E infine i già citati attori, che non hanno potuto contare su dei personaggi credibili, ma solo su figurine ispirate qua e là non solo al romanzo a cui si ispira il film ma anche a canzoni vere e proprie (Claudia Zanella che si atteggia a Bocca di rosa è l’esempio lampante). Vada per uno sciapitissimo come non mai Massimo Popolizio e un Fausto Paravidino fuori parte, ma Tosca D’Aquino o Donatella Finocchiaro, pur brave, non hanno le facce giuste. Nicola Piovani infila una delle sue partiture più ridondanti, immemore dello stupendo lavoro eseguito con il De André di No al denaro, no all’amore né al cielo (su tutte Un ottico e Il suonatore Jones) e di Storia di un impiegato (il concept album che contiene la mia canzone di Faber del cuore: Verranno a chiederti del nostro amore). Un film superficiale ed approssimativo, che non appassiona e lascia l’amaro in bocca.
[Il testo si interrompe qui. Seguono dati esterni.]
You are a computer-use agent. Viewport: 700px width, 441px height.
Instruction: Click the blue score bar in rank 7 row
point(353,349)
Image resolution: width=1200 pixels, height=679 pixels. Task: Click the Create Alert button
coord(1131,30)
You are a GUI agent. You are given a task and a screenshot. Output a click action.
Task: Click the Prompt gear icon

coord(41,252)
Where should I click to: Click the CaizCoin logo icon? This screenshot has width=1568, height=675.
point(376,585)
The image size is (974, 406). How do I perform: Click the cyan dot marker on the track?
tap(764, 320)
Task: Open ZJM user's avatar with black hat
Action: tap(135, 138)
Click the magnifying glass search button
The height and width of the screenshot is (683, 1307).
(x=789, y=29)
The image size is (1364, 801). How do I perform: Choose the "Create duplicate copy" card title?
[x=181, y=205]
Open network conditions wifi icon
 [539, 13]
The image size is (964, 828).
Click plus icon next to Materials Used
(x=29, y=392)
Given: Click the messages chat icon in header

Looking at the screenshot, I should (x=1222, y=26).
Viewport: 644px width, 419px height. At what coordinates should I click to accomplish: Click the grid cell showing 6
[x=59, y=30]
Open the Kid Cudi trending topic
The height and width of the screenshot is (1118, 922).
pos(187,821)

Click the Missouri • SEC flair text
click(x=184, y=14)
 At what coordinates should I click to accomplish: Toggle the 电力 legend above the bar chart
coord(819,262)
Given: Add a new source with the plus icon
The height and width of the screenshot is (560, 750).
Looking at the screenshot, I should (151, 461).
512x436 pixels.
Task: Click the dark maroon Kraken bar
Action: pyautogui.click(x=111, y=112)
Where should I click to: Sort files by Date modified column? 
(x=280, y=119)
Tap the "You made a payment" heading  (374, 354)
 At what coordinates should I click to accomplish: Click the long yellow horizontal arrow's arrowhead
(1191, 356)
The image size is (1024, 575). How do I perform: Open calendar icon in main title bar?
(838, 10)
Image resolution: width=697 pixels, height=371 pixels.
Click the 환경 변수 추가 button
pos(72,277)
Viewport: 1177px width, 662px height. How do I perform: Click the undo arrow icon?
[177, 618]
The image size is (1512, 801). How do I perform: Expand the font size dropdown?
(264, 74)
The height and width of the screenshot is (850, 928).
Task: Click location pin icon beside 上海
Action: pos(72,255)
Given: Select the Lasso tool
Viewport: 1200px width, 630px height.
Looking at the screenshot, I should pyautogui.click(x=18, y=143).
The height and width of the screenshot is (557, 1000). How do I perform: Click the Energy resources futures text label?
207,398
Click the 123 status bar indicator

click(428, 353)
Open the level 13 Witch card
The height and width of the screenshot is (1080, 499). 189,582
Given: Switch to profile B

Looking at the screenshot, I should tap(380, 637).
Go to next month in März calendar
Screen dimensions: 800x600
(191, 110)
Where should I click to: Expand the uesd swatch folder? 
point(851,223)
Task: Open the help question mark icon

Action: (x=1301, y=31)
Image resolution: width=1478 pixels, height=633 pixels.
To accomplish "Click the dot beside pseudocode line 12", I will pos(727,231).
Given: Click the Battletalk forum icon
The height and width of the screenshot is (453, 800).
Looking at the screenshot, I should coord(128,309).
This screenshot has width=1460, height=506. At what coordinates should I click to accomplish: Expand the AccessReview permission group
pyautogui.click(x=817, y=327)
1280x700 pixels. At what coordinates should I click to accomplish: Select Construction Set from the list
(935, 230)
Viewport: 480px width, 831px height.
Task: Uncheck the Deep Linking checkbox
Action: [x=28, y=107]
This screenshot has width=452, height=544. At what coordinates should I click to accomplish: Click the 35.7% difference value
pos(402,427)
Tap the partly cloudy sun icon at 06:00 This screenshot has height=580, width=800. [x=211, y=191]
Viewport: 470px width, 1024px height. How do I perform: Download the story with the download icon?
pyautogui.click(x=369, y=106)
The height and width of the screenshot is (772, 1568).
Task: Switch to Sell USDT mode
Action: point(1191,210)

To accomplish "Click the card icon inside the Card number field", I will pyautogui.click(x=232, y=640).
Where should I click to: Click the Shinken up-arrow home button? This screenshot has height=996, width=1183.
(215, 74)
L’incontro felice di De André col cinema non è ancora avvenuto – se pensiamo poi a come una sua meravigliosa canzone come Smisurata preghiera sia finita in un film come Ilona arriva con la pioggia – e Amore che vieni amore che vai, oltre ad essere un film mediocre, è un film sbagliato. Una storia sconclusionata, una storia sbagliata, per dirla alla Faber. De André al cinema, per ora, non si tocca.